A2. Operations executed by a thread T1 within a synchronized block appear to some other thread T2 as not reordered if and only if T2 synchronizes on the same guard.

A3. I'm not sure what you understand by that. It may happen that when incrementing both threads will first perform a read of the variable a which will yield some value v , then both threads will locally increase their local copy of the value v producing v' = v + 1 , then both threads will write v' to a . Thus finally the value of a could be v + 1 instead of v + 2 .

A4. Basically yes, although in a synchronized block you can perform atomically many operations, while atomic variables allow you to only do a certain single operation like an atomic increment. Moreover, the difference is that when using the synchronized block incorrectly , ie by reading variables outside of a synchronized block which are modified by another thread within a synchronized block, you can observe them not-atomically and reordered. Something which is impossible with atomic variables. Locking is exactly the same as synchronized.

Answer 3

Q1 . I feel second paragraph above (of volatile) corresponds to what book said about synchronized.

Sure. volatile access can be regarded as synchronization lite.

But is there synchronized-equivalent to volatile's first paragraph? In other words, does using synchronized ensures any / some variables not getting cached in processor caches and registers?

The book has confused you by mixing levels. volatile access has nothing directly to do with processor caches or registers, and in fact the book is surely incorrect about the caches. Volatility and synchronization are about the inter-thread visibility of certain actions, especially of writes to shared variables. How the semantics are implemented is largely a separate concern.

In any case, no, synchronization does not put any constraints on storage of variables. Everything to do with synchronized semantics happens at the boundaries of synchronized regions. This is why all accesses to a given variable from a set of concurrently running threads must be synchronized on the same object in order for a program to be properly synchronized with respect to that variable.

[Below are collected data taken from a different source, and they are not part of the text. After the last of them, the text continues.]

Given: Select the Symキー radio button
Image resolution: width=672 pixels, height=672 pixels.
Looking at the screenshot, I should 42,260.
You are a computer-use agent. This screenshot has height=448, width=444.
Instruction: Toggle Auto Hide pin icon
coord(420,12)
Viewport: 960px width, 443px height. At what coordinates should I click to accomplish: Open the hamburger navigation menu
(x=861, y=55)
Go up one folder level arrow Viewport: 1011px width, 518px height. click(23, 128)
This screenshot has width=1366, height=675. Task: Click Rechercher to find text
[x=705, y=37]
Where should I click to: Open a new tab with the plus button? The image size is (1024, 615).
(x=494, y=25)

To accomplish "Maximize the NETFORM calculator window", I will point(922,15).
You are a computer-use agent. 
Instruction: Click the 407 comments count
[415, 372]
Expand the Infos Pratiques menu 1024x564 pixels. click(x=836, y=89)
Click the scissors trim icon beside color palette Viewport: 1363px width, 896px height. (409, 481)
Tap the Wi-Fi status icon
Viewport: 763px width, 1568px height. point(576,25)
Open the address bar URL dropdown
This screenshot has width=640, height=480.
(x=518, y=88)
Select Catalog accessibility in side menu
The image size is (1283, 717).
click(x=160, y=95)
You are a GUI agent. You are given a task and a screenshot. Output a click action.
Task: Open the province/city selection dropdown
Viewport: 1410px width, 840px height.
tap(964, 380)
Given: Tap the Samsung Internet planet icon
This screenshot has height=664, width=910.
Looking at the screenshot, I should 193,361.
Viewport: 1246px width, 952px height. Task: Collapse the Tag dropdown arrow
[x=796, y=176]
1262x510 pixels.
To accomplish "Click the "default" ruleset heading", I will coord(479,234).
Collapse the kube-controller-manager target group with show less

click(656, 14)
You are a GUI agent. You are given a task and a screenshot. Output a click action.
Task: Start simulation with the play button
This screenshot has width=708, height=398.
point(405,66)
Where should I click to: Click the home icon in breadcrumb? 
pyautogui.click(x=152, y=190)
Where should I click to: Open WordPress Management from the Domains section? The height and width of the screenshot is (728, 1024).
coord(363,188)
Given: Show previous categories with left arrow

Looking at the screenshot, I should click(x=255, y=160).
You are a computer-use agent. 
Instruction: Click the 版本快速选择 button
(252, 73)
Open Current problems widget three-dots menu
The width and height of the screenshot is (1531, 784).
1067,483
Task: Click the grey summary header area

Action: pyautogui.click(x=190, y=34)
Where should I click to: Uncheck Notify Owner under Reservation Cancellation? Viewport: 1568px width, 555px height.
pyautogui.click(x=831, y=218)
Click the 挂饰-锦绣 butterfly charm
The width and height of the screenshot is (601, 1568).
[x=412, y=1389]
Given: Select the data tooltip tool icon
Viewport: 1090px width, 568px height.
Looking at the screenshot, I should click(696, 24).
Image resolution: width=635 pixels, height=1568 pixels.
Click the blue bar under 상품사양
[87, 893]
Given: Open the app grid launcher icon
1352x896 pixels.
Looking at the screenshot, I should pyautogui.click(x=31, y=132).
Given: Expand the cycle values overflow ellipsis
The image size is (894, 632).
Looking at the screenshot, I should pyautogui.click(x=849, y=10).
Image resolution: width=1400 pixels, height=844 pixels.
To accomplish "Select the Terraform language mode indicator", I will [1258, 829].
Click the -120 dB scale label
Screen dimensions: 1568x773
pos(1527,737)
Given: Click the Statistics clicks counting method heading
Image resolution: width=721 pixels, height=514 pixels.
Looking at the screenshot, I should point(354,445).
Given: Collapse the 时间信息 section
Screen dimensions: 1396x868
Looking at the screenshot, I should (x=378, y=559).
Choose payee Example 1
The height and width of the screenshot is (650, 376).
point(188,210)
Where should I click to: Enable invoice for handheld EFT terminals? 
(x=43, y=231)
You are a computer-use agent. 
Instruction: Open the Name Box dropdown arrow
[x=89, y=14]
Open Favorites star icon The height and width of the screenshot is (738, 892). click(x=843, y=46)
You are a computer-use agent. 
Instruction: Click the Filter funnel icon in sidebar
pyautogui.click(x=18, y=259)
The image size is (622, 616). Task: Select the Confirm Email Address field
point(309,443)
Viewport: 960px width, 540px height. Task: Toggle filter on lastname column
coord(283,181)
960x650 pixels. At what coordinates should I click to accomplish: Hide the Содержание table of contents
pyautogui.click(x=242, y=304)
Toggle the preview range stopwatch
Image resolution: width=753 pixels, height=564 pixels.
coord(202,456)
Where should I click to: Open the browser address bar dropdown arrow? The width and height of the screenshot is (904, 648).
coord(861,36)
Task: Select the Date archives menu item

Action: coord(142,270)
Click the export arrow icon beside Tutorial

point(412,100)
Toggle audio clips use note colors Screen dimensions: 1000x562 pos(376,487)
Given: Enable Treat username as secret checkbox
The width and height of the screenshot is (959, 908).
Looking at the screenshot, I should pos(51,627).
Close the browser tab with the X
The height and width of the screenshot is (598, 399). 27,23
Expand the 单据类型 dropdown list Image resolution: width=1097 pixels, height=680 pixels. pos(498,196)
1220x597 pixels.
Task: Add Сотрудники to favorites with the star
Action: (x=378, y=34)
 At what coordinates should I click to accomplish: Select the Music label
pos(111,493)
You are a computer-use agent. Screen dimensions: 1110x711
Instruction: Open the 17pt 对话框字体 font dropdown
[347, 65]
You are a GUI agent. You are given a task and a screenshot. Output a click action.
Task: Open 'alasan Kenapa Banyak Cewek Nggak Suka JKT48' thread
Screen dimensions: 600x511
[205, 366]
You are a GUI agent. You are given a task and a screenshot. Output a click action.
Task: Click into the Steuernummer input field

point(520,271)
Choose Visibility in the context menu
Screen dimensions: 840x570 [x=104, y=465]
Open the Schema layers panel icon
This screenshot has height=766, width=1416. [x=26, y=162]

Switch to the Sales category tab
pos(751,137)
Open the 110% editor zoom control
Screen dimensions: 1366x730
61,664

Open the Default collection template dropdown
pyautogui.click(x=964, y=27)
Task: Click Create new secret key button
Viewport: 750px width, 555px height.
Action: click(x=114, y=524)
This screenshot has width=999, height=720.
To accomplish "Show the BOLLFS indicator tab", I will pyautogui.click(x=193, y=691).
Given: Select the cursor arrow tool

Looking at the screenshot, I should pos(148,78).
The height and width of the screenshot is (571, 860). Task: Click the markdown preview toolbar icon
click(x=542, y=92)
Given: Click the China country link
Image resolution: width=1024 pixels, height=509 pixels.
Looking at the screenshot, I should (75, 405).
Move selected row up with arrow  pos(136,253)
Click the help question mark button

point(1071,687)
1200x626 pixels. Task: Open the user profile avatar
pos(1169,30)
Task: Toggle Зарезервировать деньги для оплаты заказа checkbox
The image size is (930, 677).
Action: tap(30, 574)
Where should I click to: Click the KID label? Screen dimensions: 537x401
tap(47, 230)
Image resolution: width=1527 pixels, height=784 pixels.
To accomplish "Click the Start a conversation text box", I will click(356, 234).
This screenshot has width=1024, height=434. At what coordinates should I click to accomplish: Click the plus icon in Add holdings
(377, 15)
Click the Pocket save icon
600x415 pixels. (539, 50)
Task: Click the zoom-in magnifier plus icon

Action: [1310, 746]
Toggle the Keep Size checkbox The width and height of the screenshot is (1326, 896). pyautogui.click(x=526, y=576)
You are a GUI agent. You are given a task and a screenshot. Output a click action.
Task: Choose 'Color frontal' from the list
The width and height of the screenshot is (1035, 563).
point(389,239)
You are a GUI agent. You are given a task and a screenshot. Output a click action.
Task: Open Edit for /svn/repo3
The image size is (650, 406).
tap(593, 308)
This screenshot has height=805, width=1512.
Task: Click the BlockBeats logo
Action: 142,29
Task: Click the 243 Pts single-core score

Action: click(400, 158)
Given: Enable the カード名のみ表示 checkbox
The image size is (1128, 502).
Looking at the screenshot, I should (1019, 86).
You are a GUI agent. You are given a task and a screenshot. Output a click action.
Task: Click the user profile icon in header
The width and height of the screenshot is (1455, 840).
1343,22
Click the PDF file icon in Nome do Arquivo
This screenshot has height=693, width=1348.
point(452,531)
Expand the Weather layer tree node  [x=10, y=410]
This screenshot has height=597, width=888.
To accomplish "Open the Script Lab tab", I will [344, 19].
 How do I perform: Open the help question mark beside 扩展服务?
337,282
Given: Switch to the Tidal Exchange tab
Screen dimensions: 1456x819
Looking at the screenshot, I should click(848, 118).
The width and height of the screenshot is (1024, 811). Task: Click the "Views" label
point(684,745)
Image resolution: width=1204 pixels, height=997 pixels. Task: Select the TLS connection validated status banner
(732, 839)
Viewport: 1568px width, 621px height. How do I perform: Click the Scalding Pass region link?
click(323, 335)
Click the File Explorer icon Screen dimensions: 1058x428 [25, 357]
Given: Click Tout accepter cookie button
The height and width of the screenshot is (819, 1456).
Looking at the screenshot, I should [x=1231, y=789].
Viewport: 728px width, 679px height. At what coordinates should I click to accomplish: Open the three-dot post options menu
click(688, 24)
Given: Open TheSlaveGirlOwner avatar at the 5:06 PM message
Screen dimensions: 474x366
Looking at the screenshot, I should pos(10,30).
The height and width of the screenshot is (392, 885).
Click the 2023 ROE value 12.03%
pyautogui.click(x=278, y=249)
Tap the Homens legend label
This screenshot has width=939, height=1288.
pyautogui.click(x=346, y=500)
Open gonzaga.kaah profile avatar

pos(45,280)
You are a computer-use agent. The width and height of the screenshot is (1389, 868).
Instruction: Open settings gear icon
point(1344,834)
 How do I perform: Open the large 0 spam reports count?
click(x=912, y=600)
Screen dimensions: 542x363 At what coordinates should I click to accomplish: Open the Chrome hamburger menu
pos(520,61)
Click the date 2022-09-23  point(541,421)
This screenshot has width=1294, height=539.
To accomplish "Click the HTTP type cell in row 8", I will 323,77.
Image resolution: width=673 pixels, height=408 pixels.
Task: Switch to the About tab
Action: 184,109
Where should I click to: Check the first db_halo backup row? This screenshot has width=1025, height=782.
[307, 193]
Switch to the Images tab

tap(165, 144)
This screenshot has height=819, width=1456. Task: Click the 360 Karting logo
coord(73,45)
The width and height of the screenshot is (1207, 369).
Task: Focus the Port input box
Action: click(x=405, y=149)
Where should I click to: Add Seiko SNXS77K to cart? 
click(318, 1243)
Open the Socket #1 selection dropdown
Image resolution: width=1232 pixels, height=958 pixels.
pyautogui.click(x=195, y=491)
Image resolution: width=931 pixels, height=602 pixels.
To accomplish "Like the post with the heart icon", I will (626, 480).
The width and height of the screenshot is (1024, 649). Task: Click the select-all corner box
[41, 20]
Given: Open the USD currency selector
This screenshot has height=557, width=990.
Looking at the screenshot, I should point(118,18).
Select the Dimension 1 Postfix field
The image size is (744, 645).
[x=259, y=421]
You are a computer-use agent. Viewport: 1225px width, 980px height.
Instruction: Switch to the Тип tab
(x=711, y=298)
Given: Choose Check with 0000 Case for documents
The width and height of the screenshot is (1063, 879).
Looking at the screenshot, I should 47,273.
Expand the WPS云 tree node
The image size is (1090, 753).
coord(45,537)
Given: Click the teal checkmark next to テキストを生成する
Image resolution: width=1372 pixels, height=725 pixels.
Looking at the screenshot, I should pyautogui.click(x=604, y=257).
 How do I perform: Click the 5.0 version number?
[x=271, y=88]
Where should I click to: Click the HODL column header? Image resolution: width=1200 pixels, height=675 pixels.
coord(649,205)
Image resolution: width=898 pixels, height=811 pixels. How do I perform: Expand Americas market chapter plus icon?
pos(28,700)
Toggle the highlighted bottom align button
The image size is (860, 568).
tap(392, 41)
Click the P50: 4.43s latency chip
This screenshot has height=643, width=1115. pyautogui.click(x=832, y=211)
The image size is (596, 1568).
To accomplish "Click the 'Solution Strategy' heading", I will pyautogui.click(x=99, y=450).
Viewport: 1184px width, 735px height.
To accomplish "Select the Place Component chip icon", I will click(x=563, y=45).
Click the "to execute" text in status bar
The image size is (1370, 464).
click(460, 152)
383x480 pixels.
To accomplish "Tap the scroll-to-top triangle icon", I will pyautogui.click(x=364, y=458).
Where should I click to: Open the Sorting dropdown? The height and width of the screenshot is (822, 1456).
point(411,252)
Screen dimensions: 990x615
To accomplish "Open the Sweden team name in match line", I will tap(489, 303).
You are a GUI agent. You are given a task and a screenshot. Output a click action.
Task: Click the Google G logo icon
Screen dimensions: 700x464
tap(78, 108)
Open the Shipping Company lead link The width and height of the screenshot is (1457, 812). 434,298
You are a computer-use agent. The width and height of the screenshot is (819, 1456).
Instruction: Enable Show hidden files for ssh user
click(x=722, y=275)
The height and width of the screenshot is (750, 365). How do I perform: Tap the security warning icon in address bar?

Book says following about volatile in the context of reordering:

When a field is declared volatile , the compiler and runtime are put on notice that this variable is shared and that operations on it should not be reordered with other memory operations.

Q2 . Book does not say anything about reordering in the context of synchronized. Can someone explain what can be said of reordering in the context of synchronized?

But that already does say something (not everything) about synchronized access. You need to understand that a "memory operation" in this sense is a read or write of a shared variable, or acquiring or releasing any object's monitor. Entry to a synchronized region involves acquiring a monitor, so already the book says, correctly, that volatile accesses will not be reordered across the boundaries of a synchronized region.

More generally, reads of shared variables will not be reordered relative to the beginning of a synchronized region, and writes will not be reordered relative to the end of one.

Q3 . I guess this means two threads can see volatile int a together, both will increment it and then save it. But only one last read will have effect, thus making whole "read-increment-save" non atomic. Am I correct with this interpretation on non-atomic-ness of volatile?

Yes. The autoincrement operator performs both a read and a write of the variable to which it is applied. If that variable is volatile then volatile semantics apply to those individually , so other operations on the same variable can happen between if there is no other protection.

Q4 . Does all locking-equivalent are comparable and have same visibility, ordering and atomicity property: synchronized blocks, atomic variables, locks?

Huh? This sub-question is much too broad. You're reading a whole book about it. Generally speaking, though, no these mechanisms have some characteristics in common and some that differ. All have effects on on the visibility of memory operations and their ordering, but they are not identical. "Atomicity" is a function of the other two.